自殺した名ハードラー 依田郁子さんが試合前に行った儀式
その言葉に依田はうなずき、マンツーマンで指導する吉岡に従ってきたのだ。
そして、本番の64年東京オリンピック――。80メートルハードルに挑んだ身長164センチ・体重53キロの依田は、いつものようにスタート前は依田劇場で観客を魅了し、予選と準決勝を2位で通過。メダル獲得が期待されたが、結果は5位入賞だった。競技終了後、依田は吉岡隆徳の元に駆け寄り、黙ってたばこに火を付けた。1年間禁煙してきた師匠へのささやかなお礼だ。
首つりで命を絶った依田郁子。実は彼女には“前科”がある。60年ローマ大会出場を逃した際も、睡眠薬で自殺を図ったことがあるからだ。
64年東京オリンピックから56年、依田の予期せぬ死から37年を経た。しかし、彼女の打ち立てた金字塔は色あせることはない。

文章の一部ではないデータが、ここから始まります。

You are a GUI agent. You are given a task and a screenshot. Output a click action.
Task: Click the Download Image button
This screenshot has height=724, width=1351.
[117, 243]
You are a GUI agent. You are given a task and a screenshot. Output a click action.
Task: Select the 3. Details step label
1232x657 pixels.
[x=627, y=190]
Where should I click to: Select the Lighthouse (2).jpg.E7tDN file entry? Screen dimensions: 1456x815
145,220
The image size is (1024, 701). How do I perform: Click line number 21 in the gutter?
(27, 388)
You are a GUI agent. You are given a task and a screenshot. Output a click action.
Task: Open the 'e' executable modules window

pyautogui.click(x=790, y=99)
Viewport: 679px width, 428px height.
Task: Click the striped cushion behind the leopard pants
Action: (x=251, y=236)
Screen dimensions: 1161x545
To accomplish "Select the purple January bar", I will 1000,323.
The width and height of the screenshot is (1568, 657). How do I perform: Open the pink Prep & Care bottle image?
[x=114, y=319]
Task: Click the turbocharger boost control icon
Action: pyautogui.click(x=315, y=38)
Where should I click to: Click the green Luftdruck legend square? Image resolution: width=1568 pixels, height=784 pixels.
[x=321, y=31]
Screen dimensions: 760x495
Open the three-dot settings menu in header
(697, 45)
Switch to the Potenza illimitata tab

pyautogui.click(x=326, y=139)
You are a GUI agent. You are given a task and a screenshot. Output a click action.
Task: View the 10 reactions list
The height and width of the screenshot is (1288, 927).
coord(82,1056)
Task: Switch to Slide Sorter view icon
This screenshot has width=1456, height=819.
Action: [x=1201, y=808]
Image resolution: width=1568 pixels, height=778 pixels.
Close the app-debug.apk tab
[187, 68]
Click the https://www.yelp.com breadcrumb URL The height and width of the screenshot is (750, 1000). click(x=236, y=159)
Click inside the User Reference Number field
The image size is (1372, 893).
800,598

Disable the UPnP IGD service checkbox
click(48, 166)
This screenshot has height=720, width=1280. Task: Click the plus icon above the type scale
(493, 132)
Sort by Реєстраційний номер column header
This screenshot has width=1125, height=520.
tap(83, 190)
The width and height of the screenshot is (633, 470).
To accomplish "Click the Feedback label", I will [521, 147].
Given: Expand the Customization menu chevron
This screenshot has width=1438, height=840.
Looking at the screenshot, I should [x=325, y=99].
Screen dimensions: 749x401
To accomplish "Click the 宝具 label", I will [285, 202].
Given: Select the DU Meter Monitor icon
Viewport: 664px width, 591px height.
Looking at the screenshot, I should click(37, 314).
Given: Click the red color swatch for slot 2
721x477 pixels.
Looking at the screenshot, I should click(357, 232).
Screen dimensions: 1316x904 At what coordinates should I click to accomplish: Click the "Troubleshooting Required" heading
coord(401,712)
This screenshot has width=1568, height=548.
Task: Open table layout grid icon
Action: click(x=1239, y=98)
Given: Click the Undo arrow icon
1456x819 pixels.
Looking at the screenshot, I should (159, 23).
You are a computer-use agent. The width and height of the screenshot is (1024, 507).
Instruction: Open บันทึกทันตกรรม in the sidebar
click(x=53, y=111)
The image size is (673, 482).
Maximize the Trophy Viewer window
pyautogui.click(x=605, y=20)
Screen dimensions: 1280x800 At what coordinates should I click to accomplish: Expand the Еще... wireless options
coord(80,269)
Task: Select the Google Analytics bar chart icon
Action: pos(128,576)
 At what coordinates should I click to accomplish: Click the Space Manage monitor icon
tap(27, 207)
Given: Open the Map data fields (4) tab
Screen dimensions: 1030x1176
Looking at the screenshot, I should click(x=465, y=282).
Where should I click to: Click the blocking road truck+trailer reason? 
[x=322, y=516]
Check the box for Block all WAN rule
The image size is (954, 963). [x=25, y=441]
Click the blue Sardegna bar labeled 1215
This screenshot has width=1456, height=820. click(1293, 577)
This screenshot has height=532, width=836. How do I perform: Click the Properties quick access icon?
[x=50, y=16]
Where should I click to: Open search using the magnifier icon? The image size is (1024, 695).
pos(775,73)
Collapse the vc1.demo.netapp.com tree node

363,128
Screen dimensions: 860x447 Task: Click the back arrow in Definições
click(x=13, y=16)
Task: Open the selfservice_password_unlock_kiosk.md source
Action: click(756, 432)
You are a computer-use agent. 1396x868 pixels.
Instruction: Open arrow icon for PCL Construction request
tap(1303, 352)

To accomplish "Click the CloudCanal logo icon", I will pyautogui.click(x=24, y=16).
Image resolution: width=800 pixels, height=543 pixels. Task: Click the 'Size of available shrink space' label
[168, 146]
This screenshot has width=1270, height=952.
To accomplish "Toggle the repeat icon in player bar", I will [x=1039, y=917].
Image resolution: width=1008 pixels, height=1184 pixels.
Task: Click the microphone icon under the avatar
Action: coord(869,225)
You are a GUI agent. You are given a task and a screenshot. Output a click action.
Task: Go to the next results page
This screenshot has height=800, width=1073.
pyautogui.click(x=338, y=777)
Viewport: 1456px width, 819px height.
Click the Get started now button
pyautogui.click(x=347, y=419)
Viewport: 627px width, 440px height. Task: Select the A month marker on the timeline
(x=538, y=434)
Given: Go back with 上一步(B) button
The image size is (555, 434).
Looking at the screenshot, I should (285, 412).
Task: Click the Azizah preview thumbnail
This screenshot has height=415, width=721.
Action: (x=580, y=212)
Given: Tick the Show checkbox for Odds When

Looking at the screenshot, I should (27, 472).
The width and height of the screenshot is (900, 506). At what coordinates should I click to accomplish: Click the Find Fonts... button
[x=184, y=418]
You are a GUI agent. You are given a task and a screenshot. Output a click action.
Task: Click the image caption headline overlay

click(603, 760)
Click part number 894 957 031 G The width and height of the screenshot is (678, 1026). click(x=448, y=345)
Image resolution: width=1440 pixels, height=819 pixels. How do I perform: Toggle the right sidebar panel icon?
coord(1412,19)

日本女子陸上競技史上、個人短距離で決勝進出を果たした者は、いまだに依田郁子のみである――。
▼よだ・いくこ 1938年長野県生まれ。上田染谷丘高校卒業後にリッカーミシン入社。“暁の超特急”吉岡隆徳に師事し、80メートルハードルの日本記録を12回塗り替える。東京五輪陸上女子80メートルハードル5位。65年に結婚して宮丸姓。